Tema Vakfı

Tema Vakfı

Geçtiğimiz hafta sonu Yozgat Tema Vakfı’nın davetiyle mükemmel bir Kastamonu gezisine gittim.
İyi ki gitmişim dediğim gezilerden biri oldu. O kadar güzel insanlar tanıdım ki, ilk durağımız Horma Kanyonu ve Ilıca şelalesiydi. Yeryüzünde ki cennetti gördük. Akşam Kastamonu merkezi gezdik. Ertesi gün dünyanın 2. büyük derin kanyonu Valla Kanyonunu gezdik. Daha sonra Kastamonu kalesine çıktık unutamadığım bir gezi oldu.
Ülkemin her yeri cennet.
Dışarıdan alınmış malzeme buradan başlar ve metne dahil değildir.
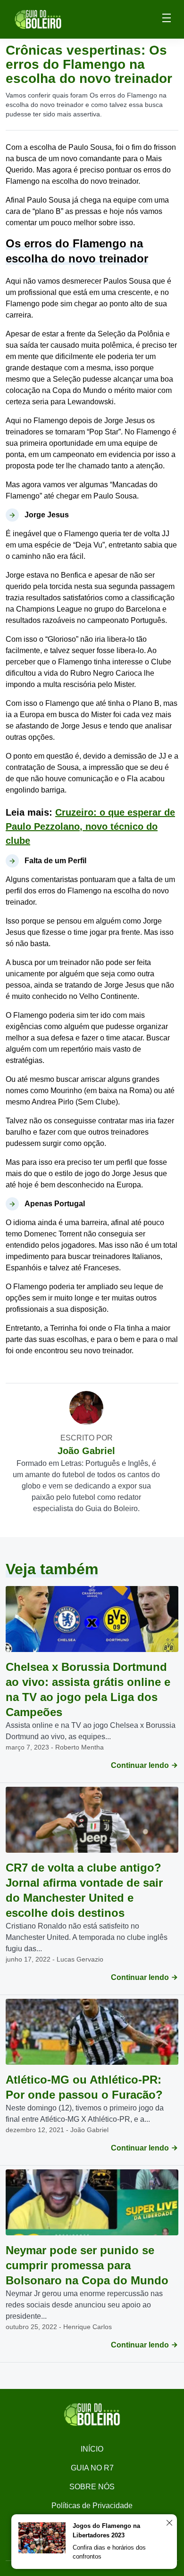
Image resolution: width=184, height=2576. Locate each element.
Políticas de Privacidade (92, 2506)
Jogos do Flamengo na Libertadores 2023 (106, 2530)
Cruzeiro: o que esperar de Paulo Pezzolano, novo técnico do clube (90, 826)
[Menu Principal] (166, 19)
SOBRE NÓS (92, 2487)
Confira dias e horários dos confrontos (109, 2552)
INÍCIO (92, 2449)
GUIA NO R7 (92, 2468)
Babam da Tema Vakfı gönüllüsüydü.
Tema Vakfıyla Konya’ya gitmiştik. Hayrettin Karaca’nın eşliğinde toplantı yapmışlardı. O zamanlar Yozgat Tema Vakfı bu kadar sosyal değildi, ama şimdi karşımda bambaşka bir Tema gönüllüleri vardı. Bilgili, donanımlı, genç, dinamik, her şeye hakim, güler yüzlü. Ve o kadar güzel şeyler yapıyorlar ki! Okullara gidiyorlar, su kardeşliği diye bir projeleri var anlatıyorlar. Anlatıp geçmiyorlar çocukların beyinlerinde, kalplerinde iz bırakacak şekilde anlatıyorlar. Fidanlar dikiyorlar. Doğa senliklerinde sürdürülebilir en iyi proje seçildi projeleri. Bu gezide tanıdığım Tema Vakfı Yozgat İl Temsilcisi Abdülkadir Karaduman mükemmel bir insan. İyi ki o seçilmiş. İyi ki Yozgat’ı o temsil ediyor. Kibar, beyefendi, ilgili, girişken.
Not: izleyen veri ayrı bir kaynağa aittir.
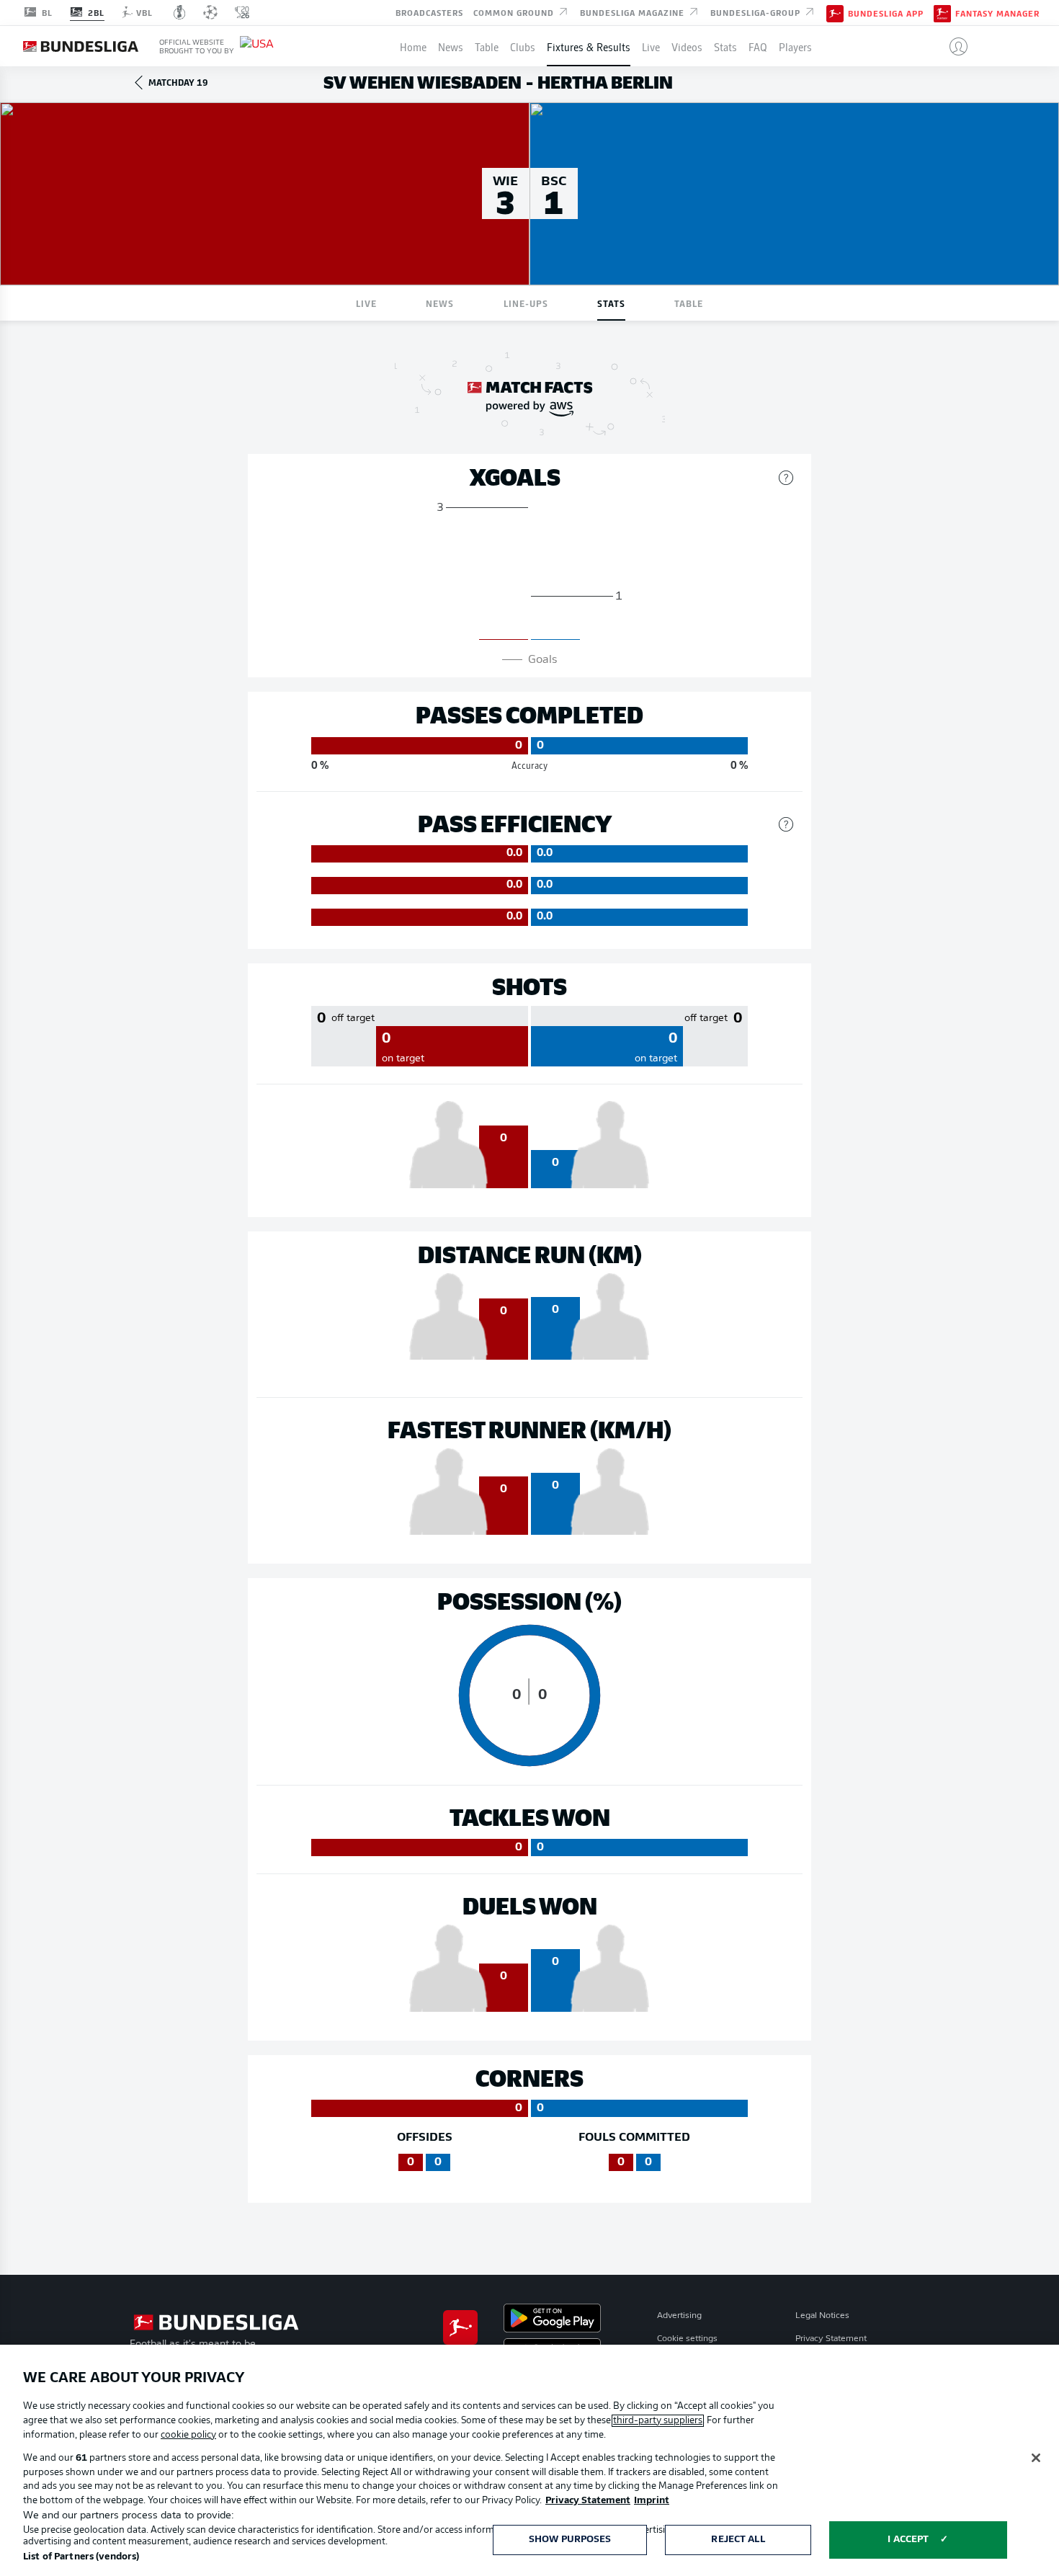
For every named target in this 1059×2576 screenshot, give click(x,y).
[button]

Hepimizle tek tek ilgilendi gezi boyunca. O kadar güler yüzlü o kadar samimi ki en güzel yerleri hak ediyor. Aynı zamanda çok iyi bir eş, mükemmel bir baba. Her sıfatın hakkını layıkıyla veren ender insanlardan. Kevser Dişlitaş o kadar güzel ev sahibiydi ki herkesin masasında ayrı ayrı oturdu. Bilgilendirdi, kalbinin güzelliği yüzüne yansıyanlardan. Enerjisi çok güzel. Yanında mutsuz olmanız imkansız. Çok azimli, çok içten, çok fedakar, çok paylaşımcı. Çok kibar, çok nahif, çok hanım. İlteriş Kutluğ yaşı genç olmasına rağmen çok olgun, çok donanımlı, çok efendi, adı gibi birleştiren bütünleştiren. Gezi boyunca her şeyi çok güzel organize etti, derledi topladı. Bir dediğimizi iki etmedi, çok sabırlı, fazlasıyla bilgili, saygılı. İyi ki varlar. Sayelerinde her şey kusursuzdu. Şu eksik dediğimiz hiçbir şey yoktu. Her şeyi en ince ayrıntısına kadar düşünmüşler.
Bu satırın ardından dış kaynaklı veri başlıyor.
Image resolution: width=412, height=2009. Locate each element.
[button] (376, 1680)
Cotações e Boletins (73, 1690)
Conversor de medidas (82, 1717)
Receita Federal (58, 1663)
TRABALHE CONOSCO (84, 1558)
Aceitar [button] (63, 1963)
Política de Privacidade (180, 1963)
Sabahın erken saatlerinde poğaçalarımız, sularımız, kanyonda acıkırız diye hazırlanan kumanyalar. Önceden verilen bilgiler, sırt çantalarımız, yedek çoraplarımıza kadar düşünülüp atılan mesajlar. Daha ne olsun.
Ve en çok dikkatimi çeken Abdülkadir Bey, Kevser Hanım İlteriş Bey. Üçü de birbirini o kadar güzel tamamlıyor ki birinin yetemediğine yetişemediğine diğeri koşuyor. Artık aile olmuşlar. Bilgilerini, fikirlerini paylaşıyorlar. Hep irtibattalar hep istişaredeler. Aşırı mükemmeliyetçiler, uyum içindeler, hep daha iyisini nasıl yaparızın peşindeler. Oh be diyorum, memleketimde böyle insanlar var. Ve en sevdiğim derneğin başındalar. Çünkü işlerini çok iyi yapıyorlar. İşlerinden zaman ayırıp doğa için çocuklar için, projeler için çok kafa yoruyorlar. Hiç durmuyorlar. Ve gezi arkadaşlarım İlksen hocam, Mehmet bey, eşi Yağmur hocam. Gezimizin neşe kaynağı Selahattin. Birbirinden tatlı üniversite öğrencileri. Hepsi birbirinden kıymetli. Takım ruhu oluştu. Bütün olduk. Çok keyifliydi. Geziden geldikten sonra Tema Vakfını yerinde ziyaret etmek istedim. Yerinizi bilmiyorum bu benim ayıbım olsun diyemedim. Abdülkadir Bey “yerimiz yok bu konuda sıkıntı yaşıyoruz, toplantı yapacak, misafirlerimizi ağırlayacak, kargomuz gelince bırakacağı bir yerimiz yok” dedi.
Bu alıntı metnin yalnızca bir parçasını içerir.